C'était l'été de la Saint-Jean. Sur la petite
route de sable, le paysage finlandais défilait
sous le regard las des deux hommes ; aucun d'eux
ne prêtait la moindre attention à la beauté du
soir.
C'étaient un journaliste et un photographe en
service commandé, deux êtres cyniques, malheureux.
Ils approchaient de la quarantaine et les espoirs
qu'ils avaient nourris dans leur jeunesse étaient
loin, très loin de s'être réalisés. Ils étaient
mariés, trompés, déçus, et avaient chacun un début
d'ulcère à l'estomac et bien d'autres soucis
quotidiens.
Ils venaient de se quereller pour savoir s'ils
devaient rentrer à Helsinki ou s'il valait mieux
passer la nuit à Heinola. Depuis, ils ne se
parlaient plus.
Ils traversaient en crabe la splendeur du soir, la
tête rentrée, butés, l'esprit tendu, sans même
s'apercevoir de tout ce que leur course avait de
misérable.
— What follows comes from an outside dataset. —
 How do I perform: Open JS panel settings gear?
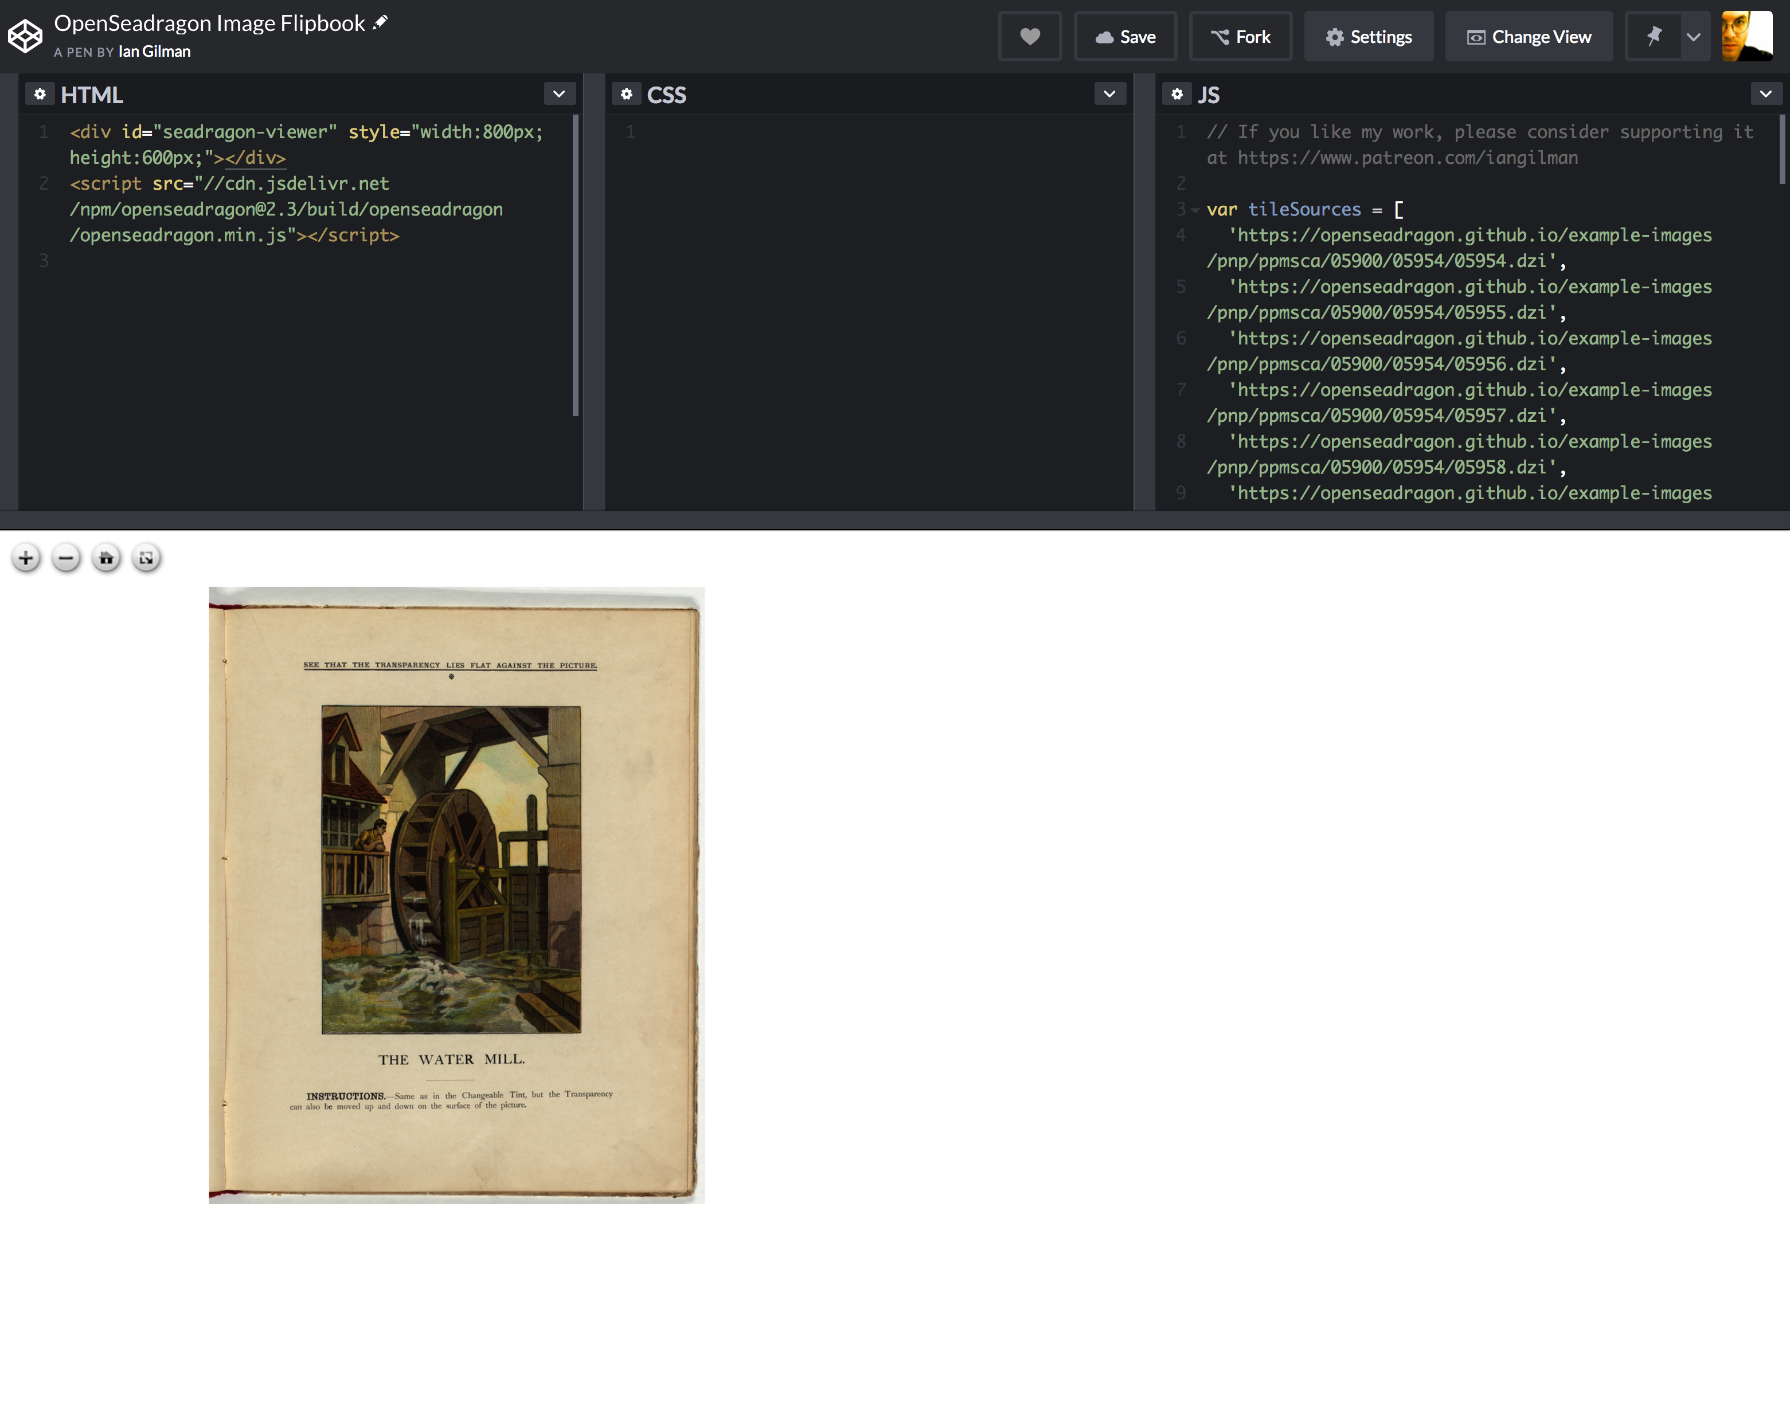tap(1177, 94)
Ils voyageaient blasés, fatigués.
Sur une petite colline exposée au soleil, un jeune
lièvre
s'essayait à bondir ; dans l'ivresse de l'été il
s'arrêta au milieu de la route, debout sur ses
pattes de derrière, le soleil rouge encadrait le
levraut comme un tableau.
Le photographe au volant de la voiture vit le
petit animal sur la route mais son cerveau
engourdi était incapable de réagir assez vite, il
ne put l'éviter. Un soulier poussiéreux écrasa
lourdement le frein, mais trop tard. L'animal
terrifié sauta en l'air devant le capot, on
entendit un choc sourd quand il cogna le coin du
pare-brise avant de valdinguer dans les bois.
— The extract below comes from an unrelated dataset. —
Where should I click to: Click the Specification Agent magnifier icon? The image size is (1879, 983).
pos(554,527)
« Hé ! On a écrasé un lièvre ! dit le journaliste.
— Putain de bestiole, encore heureux qu'elle n'ait
pas cassé le pare-brise. »
Le photographe arrêta la voiture et recula
jusqu'au lieu de l'incident. Le journaliste
descendit.
« Tu le vois ? », demanda le photographe à
contre-cœur. Il avait baissé la vitre, mais sans
couper le contact.
« Quoi ? » cria le journaliste de la forêt.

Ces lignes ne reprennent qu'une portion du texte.